Good morning DaveS … welcome to our world. I got diagnosed last year after a positive Datscan. I too take Sinemet 2 pills 3 times a day. I too had trouble sleeping & when I did sleep I had terrible nightmares & my bedding was all over the place. This was caused by the medication I take. My Parkinson’s nurse said it was the Sinemet but I do take 4 different medications for other medical issues & the side effects are similar.
My GP would not prescribe sleeping pills & Melatonin didn’t work
So 7-10 days ago I was put on Quetiapine. 12.5mg for 7 days then 25mg a day. Now this is a remarkable drug. I get to sleep instantly & I still dream but no nightmares. The night before last I scored 2 goals for a premier league team. Strange as I haven’t played football since I was 20 years old, 50 years ago.
Best of luck
Steve2
Hi all
I am 76 and just been diagnosed this week
ticked all the boxes so no need for scan
I can see that i have been suffering with this for 6-12 months or maybe longer
Good to have a label and pleased to have access to this site
Hi JSM,
Welcome to our community forum. We hope you’ll have a look around and get to know the incredible people here, all of whom have contributed advice and wisdom throughout these pages. We’d also like you to be aware of our website, where you can find research news, archived forum threads, and loads of other information. Just visit Parkinsons.org.uk. Added to this we have a free and confidential helpline on 0808 800 0303 staffed with immensely capable advisors who offer a range of services, including helping you find Parkinson’s resources in your area.
We hope you’ll feel welcome and encouraged here.
With our warmest wishes,
Jason
Forum Moderator
Welcome Dave
Hi everyone Im Sue and my husband has Parkinsons, hes been diagnosed 2 years ago. Im still trying to grasp it all. Its been a difficult and worrying time.
HI Sue42 A very big welcome to the forum, so sorry that no member of our Moderator has given you a welcome. they are normally on the ball.
If you keep looking at our forum as much as you can, there are always some members in the same boat as yourself. Have you looked at the main site Parkinson’s UK there is a lot of information on the site to help you. I know it can be hard for you, as my hubby has to put up with me and things I do, I think one of the hardest things is accepting that your husband has PD, as when you were both told, it is hard for it to sink in.
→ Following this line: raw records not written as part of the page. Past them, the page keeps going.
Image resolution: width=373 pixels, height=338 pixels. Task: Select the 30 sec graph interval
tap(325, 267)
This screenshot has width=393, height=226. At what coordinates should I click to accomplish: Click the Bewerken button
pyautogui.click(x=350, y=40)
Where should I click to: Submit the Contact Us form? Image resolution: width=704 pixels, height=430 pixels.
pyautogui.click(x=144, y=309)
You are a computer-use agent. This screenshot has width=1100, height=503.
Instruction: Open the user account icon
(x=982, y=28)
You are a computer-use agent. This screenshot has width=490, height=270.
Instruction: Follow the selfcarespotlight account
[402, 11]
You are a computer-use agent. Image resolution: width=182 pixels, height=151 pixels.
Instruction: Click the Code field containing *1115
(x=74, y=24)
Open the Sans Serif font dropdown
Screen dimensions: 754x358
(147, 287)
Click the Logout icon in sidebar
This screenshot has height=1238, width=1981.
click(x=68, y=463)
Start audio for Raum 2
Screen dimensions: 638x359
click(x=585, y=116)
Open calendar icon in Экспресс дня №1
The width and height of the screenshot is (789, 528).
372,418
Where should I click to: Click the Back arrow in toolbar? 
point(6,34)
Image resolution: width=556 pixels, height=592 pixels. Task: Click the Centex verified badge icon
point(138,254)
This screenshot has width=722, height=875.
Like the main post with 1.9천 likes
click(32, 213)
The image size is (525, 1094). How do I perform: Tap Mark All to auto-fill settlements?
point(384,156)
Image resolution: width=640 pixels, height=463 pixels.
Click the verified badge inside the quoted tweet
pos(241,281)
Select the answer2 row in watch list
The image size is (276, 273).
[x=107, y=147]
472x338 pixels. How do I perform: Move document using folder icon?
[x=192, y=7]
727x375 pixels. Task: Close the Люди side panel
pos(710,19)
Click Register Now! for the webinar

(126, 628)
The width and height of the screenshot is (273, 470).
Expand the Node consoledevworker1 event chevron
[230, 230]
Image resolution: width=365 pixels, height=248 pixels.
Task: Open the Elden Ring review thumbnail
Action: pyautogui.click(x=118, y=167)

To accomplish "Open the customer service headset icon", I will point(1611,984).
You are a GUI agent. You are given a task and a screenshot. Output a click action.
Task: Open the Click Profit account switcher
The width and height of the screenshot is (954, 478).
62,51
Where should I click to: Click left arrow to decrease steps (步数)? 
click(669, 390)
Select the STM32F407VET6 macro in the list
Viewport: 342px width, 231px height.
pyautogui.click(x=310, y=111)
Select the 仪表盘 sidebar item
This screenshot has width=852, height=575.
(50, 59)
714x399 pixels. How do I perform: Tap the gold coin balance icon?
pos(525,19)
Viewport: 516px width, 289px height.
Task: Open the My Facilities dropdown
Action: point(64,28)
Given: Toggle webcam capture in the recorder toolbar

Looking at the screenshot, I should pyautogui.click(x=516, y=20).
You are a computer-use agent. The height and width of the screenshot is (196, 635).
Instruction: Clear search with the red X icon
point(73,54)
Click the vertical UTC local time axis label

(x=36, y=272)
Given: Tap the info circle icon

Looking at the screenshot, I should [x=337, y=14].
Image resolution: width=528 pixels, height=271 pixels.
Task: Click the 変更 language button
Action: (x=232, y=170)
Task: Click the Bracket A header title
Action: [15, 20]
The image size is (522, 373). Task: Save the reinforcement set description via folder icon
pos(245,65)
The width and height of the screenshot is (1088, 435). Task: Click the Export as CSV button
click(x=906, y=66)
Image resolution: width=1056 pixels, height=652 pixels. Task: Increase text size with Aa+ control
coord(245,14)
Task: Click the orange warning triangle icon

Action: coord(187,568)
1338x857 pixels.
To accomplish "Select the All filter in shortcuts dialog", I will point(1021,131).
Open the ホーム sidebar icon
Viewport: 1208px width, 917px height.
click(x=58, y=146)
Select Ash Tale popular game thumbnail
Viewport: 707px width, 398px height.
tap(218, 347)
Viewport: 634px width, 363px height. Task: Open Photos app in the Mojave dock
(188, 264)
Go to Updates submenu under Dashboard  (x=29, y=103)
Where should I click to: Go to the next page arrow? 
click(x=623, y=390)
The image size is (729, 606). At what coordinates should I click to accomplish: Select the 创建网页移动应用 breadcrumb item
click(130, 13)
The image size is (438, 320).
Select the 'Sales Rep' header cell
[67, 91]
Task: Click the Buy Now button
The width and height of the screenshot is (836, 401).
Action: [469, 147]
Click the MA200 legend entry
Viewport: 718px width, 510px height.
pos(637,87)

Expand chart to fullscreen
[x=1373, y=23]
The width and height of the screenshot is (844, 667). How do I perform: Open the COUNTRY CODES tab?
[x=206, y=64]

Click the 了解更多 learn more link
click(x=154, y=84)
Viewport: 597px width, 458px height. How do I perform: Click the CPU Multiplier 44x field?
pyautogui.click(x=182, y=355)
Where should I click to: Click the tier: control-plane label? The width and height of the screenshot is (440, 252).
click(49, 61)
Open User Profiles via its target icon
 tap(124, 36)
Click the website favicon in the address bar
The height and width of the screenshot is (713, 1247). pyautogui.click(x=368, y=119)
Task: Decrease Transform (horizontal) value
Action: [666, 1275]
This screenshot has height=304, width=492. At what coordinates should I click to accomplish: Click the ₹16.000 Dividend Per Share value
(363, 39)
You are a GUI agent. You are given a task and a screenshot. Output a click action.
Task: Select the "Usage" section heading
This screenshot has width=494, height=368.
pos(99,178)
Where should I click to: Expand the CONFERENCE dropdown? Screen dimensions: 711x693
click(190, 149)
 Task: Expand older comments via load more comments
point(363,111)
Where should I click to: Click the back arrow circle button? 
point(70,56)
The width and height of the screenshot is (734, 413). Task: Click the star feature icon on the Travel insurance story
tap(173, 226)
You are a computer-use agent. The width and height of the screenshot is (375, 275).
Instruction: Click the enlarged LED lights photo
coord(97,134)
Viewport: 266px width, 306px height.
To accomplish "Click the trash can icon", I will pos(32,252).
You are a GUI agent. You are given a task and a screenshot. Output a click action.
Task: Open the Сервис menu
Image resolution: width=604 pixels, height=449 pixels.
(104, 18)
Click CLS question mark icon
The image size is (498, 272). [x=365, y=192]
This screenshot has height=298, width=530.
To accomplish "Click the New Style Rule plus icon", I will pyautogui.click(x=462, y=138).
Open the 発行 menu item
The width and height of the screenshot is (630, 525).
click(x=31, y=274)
Have you thought about looking in your area for a PD group they can give you help and information. I found out that I had PD in 2010 and belive me I still am finding it hard to get my head around it. The trouble is PD can change from day to day in fact from hour to hour. Does your hubby have a PD nurse who you can get in touch with, or sometimes get to see your nusre at your GPs surgery even if she is not a PD nurse I am sure she can help you by answering some of your questions. SO RULE NO 1 Don’t think you are on your own we are all here to help each other (even if we are slow at replying) Rule 2 See if you have a local group and contact them Rule 3 Take a good look at Parkinson’s UK site. Last Rule Keep posting.